I had some interesting classes and I was amazed to find out that they took attendance and counted it in your grade, so for the first time in my college career I started to attend classes. I couldn’t believe how easy school could be if you actually went to class. It saved all kinds of time making up for missed lectures. I found that I didn’t have to spend my time doing all that reading because they reviewed everything in the classroom and if I took notes I rarely had to study at all. I did a lot better in school that year and when I returned to Mills and attended classes my grades went up considerably. Quite a revelation. I only wish I had discovered it sooner.
Mike was on a work-study program at Northeastern University where he would work for three months and then go to school for three months. He was studying engineering – he started out in electrical, then went to mechanical and ended up in civil. For the three months when he was working we were rich and we had a lot of fun going out all the time. When he was in school we were poor and watched a lot of TV.
Mike’s father and uncle had been sent to America from Germany at the beginning of World War II, with their entire inheritance, to go to the university. Mike’s father had spent all his money getting a PhD.
Mike’s maternal grandparents had fled Belarus and gone to Paris. His mother had grown up in Paris and when she was 19 they had emigrated to the USA. She spoke English with a French accent. Her father had died by the time I met her but I did see her mother on a couple of occasions and she only spoke Russian. Mike grew up in a house where his parents spoke four languages combined and he only spoke English. He wanted to live in Boston the rest of his life.
Of course, being a Third Culture Kid with very itchy feet and an international background, I had trouble relating to that and ultimately it led to the end of our relationship but in the meantime, Boston was great.
On the Fourth of July there was a Boston Pops concert on the Esplanade. This particular summer, 1976, it was the Bi-Centennial of the USA and so I was excited to go and see it live in person. We arrived early in the day and marked out our territory where we could see everything. By the time the concert started, the place was jammed and the police were getting irritable. There were 400,000 of us cheering on Arthur Fiedler and the Boston Pops Orchestra. Luckily there were no major incidents and it was a concert to remember. The concert ended with the 1812 Overture, cannon shooting over the Charles River and an amazing fireworks show. This was also the first time the Fourth of July Pops concert was televised.
The funny thing is, almost 20 years later I saw the 1812 Overture performed at another outdoor concert. This time I was in Red Square, Moscow, Russia. It was winter and the square was jammed with people. We were so smushed together we were all keeping each other warm. A Russian cellist and conductor had been living in exile and this was his first concert after being welcomed back.
“Washington Chorus Society and USA National Symphony Orchestra, conducted by Mstislav Rostropovich, perform the finale of Prokofiev’s Cantata ‘Alexander Nensky’ and Tchaikovsky’s ‘1812 Overture with Kremlin Cathedral Bells and Cannon Volleys.”
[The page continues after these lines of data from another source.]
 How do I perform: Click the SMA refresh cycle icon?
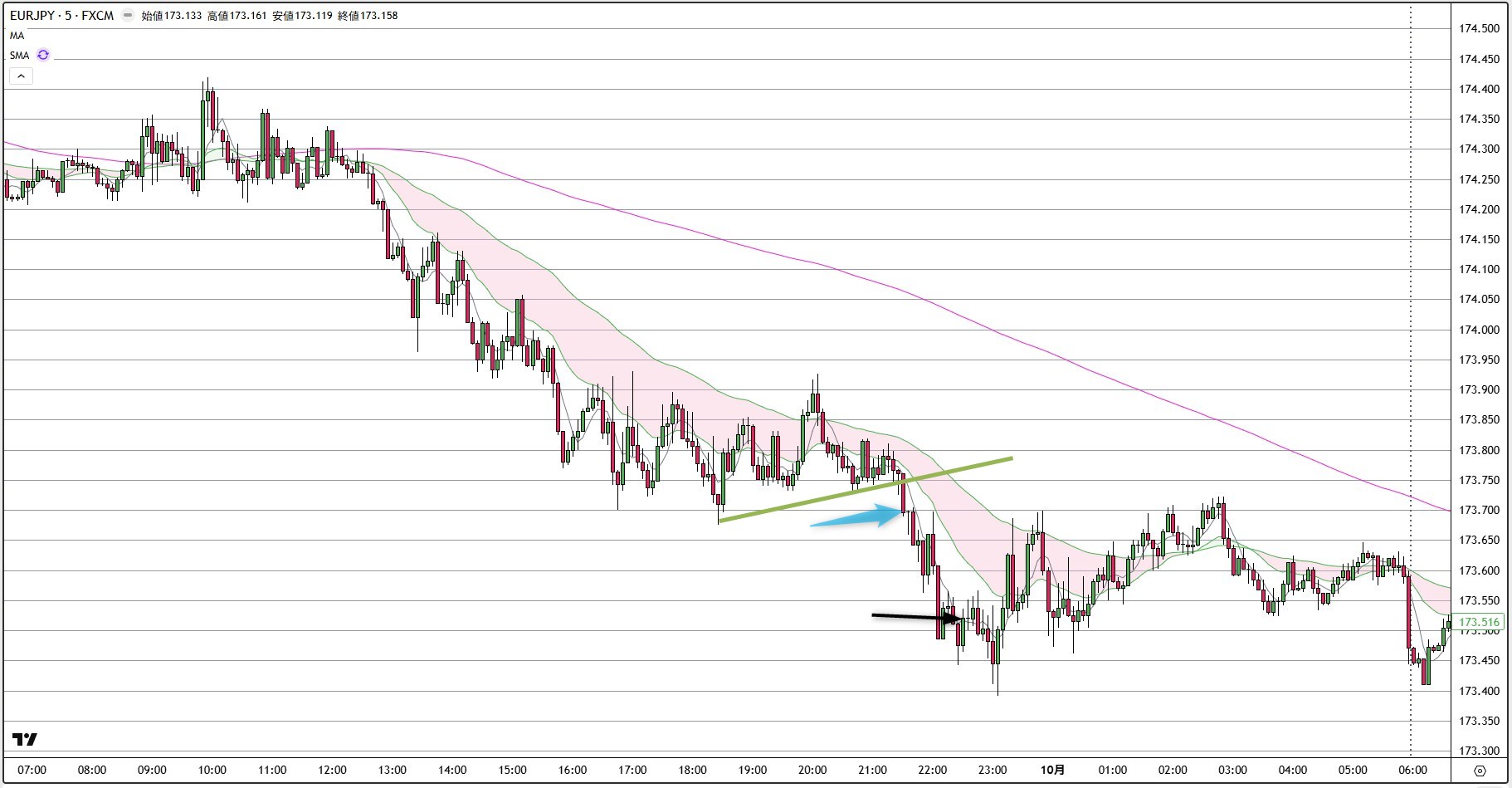coord(43,55)
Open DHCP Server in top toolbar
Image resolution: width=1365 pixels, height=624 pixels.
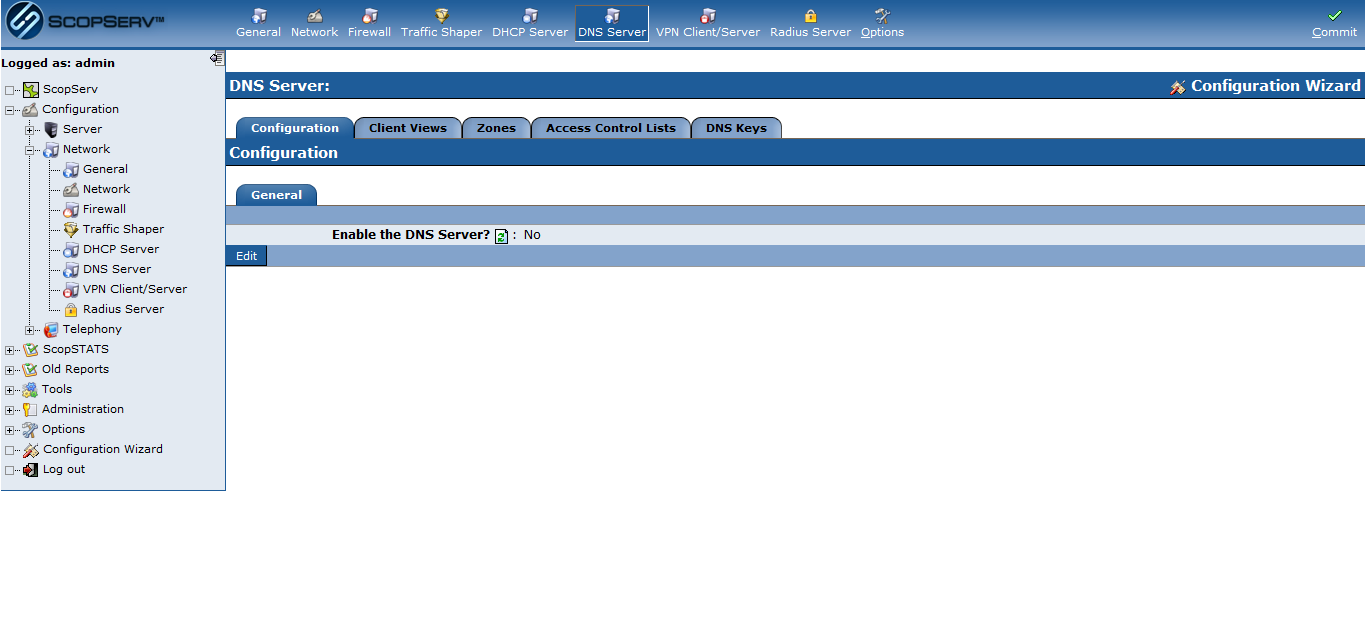(x=529, y=23)
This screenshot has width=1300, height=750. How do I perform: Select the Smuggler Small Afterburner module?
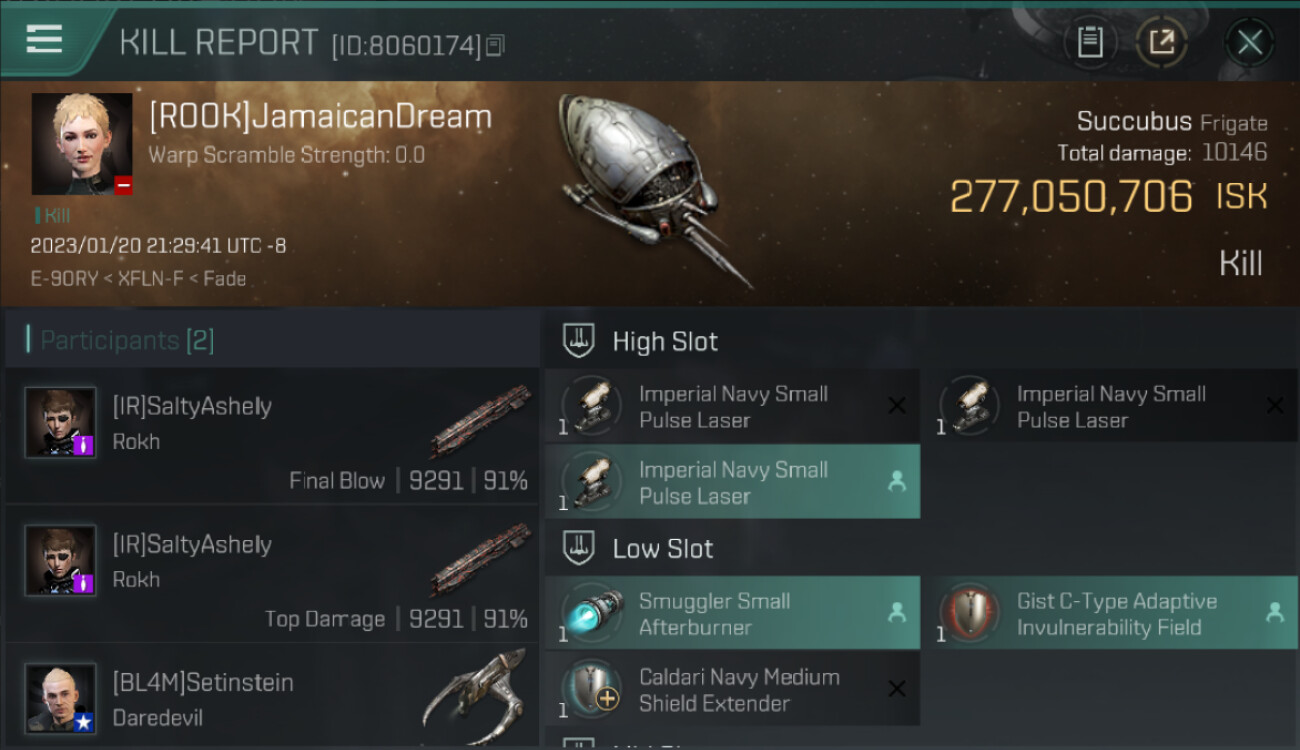(732, 613)
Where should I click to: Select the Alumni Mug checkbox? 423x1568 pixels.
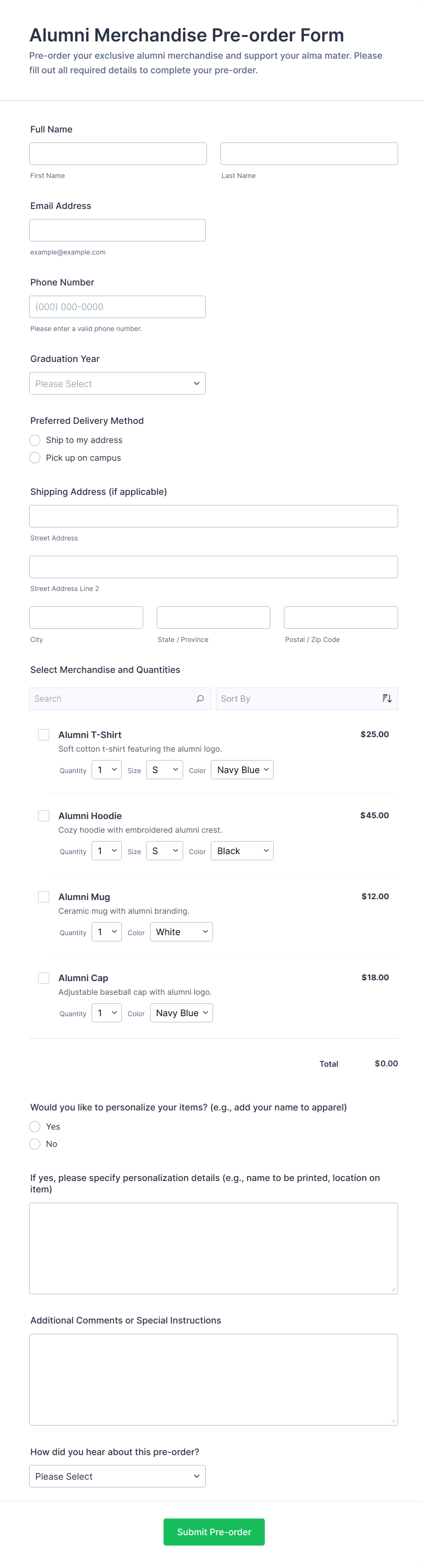44,896
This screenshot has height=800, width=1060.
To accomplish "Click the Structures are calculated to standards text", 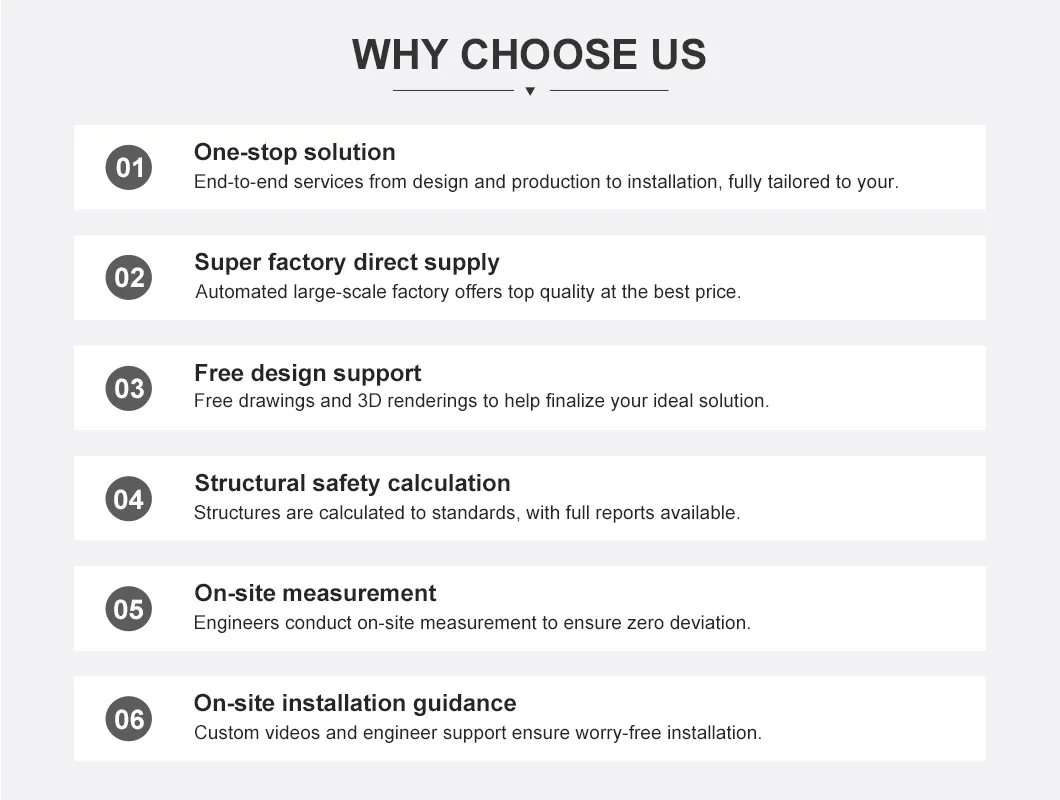I will tap(466, 513).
They were both significant events. However, standing in Red Square on that cold winter day it dawned on me, the 1812 Overture is kind of a strange way to celebrate the Fourth of July. Tchikovsky wrote it to celebrate Russia’s defense of Moscow against Napoleon. I had been to the fields of Borodino where the final battle took place.
I guess when it is such a great piece of music, it doesn’t matter where it comes from.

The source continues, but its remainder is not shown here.